Long-term vigilance for graft laxity and the development of secondary osteoarthritis is essential. Risk factors for osteoarthritic change include patient age at surgery, preexisting joint degeneration, extent of soft tissue resection, and intraoperative ligament balance. Even after completion of oncological follow-up, annual radiographic evaluation of the knee is advised to monitor for degenerative changes.
This study has several limitations. This study is a small cohort of 63 cases and is a retrospective study. In the subgroup analysis of ligament reconstruction, the statistical power is low because there were 4 reconstructed cases. The borderline significance of ligament reconstruction (p = 0.06) should be considered exploratory, and a large prospective study is recommended for validation. In addition, the cohort in this study was limited to Japanese. We believe that future multinational studies in more centers are needed to increase the generalizability by ethnicity.
This retrospective study acknowledges the variability in treatment approaches across different facilities, including variations in adjuvant or neoadjuvant radiotherapy and chemotherapy. Although surgical excision with adequately wide margins is standard, the extent of margins and indications for reconstructive and functional surgery vary slightly between institutions. Postoperative limb immobilization and rehabilitation programs are not standardized, which may influence outcomes. Despite these variations, the Tokai Musculoskeletal Oncology Consortium holds conferences to discuss treatment methodologies, ensuring a consistent treatment philosophy and a sufficient level of care across all participating facilities. All institutions involved are specialized bone and soft tissue tumor hospitals that provide the highest level of treatment. Despite some variations, this cohort maintained consistent treatment levels.
This study evaluated the presence and absence of soft tissue resection in a binary manner. However, in actual surgeries, the amount of tissue resected and whether continuity is preserved vary. Evaluating these resection details is extremely difficult and was not performed in the present study.

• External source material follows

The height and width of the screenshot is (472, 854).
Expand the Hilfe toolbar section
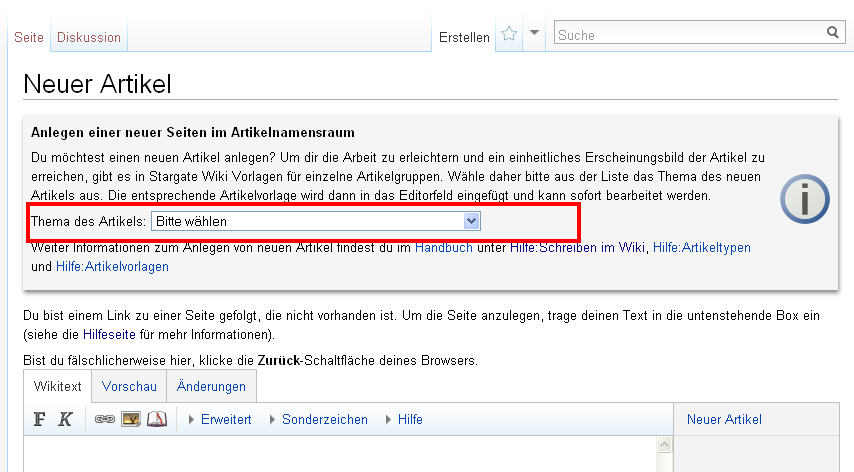[x=410, y=420]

This study used the Lysholm score, which is specific to the assessment of knee joint function after knee ligament resection and is an appropriate functional assessment index, but its scope is narrow. Broader quality of life measures such as the TESS, SF-36, and EORTC QLQ-C30 are functional assessment measures that have received much attention in recent years, and supplementing these measures in future studies would increase their comprehensiveness. The minimally clinically important difference of the Lysholm score was reported to be 11 [32]. Although the significance of the Lysholm score in this study was adductor muscle resection, sex, histological type, and number of muscular resections, only a few factors had Lysholm score difference greater than 11, which we consider to be another limitation of this study.
Conclusions
This study investigated functional outcomes following resection of soft tissue sarcomas around the knee joint. Lower Lysholm scores were significantly associated with resection of the adductor muscles, female sex, histological types such as MFS and UPS, and the group with ≥ 4 resected muscles. The results of this study suggest that for cases where the MCL or LCL were resected, thorough evaluation and consideration of the necessity of ligament reconstruction are required, as ligament reconstruction may give a suggestive benefit for improving the function in cases requiring resection of the LCL or MCL.